Ein neues Buch bietet eine Zeitreise ins Teenie-Leben "Liebes Tagebuch, mir geht es super mega gut!"

In den Neunzigern war die Boyband Take That für tausende Teenie-Mädchen der unerreichbare Wunschtraum. Und fand sich in Dutzenden Tagebüchern wieder. Foto: dpa

Das Tagebuch war in der Pubertät unser einziger Vertrauter. Im Rückblick wirken die Einträge von einst peinlich bis albern.

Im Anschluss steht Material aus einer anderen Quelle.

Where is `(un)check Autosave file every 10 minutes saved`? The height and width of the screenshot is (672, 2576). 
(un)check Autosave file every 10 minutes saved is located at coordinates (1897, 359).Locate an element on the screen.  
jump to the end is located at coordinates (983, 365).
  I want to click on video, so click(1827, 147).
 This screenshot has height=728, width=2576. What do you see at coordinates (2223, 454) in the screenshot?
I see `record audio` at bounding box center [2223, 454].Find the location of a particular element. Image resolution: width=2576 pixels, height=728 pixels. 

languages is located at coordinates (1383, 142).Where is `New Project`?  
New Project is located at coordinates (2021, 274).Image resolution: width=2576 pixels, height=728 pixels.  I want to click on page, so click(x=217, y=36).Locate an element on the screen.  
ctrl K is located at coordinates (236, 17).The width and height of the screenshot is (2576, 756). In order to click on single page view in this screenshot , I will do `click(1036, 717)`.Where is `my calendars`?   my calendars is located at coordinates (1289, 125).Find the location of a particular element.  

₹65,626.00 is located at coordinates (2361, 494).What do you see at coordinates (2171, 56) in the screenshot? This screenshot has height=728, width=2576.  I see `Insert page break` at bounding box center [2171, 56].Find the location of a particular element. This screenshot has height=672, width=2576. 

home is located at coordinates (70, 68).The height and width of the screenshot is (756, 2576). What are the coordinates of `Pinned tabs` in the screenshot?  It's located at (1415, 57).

Es war pink-schwarz mit Glitzer, und unten rechts klebte eine Diddl-Maus. Oder es war mit einem kleinen Vorhängeschloss versehen. Es lag versteckt unter den Kratzpullis im Kleiderschrank oder im Gitarrenkoffer – unser Tagebuch. Es stand uns in der schwersten Zeit unseres Lebens bei, der Pubertät. Klaglos nahm es all die Katastrophen in sich auf. Dass Martin im Zeltlager die doofe Susi knutschte. Dass Mark Owen von „Take That“ niemals von unserer tiefen Liebe erfahren würde. Dass wir die Mathe-Ex verhauen hatten. Dass uns wieder ein Pickel auf der Nase wuchs und dass wir generell am liebsten sterben wollten.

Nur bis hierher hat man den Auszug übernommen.